» Exercise brief: Copy out lines with the word "will" from the material that follows.

» Records supplied:

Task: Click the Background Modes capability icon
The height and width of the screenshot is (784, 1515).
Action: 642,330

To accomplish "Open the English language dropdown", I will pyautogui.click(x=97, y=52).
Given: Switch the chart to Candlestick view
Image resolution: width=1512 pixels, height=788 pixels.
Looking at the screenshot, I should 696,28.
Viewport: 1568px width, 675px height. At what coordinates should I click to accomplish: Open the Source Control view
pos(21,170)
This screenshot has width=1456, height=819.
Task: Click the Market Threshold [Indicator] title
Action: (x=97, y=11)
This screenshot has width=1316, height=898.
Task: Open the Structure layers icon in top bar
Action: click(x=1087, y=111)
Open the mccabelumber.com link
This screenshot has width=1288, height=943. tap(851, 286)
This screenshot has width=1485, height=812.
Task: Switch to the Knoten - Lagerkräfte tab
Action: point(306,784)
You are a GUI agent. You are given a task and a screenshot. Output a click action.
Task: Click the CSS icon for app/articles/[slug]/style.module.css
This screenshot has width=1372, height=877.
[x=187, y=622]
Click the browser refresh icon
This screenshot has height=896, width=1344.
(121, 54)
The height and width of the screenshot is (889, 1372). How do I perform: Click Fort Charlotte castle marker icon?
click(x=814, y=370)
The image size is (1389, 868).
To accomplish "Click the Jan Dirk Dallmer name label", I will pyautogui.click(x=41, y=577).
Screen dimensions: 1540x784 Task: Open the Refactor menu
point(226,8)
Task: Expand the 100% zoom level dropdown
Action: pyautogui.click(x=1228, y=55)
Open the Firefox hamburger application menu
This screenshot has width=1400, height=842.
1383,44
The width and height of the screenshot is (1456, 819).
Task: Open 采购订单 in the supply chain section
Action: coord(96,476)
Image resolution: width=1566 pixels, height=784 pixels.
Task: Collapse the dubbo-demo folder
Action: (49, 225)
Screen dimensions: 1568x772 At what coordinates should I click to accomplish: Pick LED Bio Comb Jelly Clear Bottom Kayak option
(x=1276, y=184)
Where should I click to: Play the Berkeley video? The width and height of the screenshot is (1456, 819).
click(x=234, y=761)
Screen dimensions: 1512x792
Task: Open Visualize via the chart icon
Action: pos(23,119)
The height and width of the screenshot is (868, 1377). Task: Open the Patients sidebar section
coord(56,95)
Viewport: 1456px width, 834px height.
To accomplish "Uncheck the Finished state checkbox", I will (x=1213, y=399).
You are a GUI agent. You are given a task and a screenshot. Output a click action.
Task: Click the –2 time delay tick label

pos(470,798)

» Expected answer:
To accomplish "Open the English language dropdown", I will pyautogui.click(x=97, y=52).
To accomplish "Click the Jan Dirk Dallmer name label", I will pyautogui.click(x=41, y=577).
To accomplish "Uncheck the Finished state checkbox", I will (x=1213, y=399).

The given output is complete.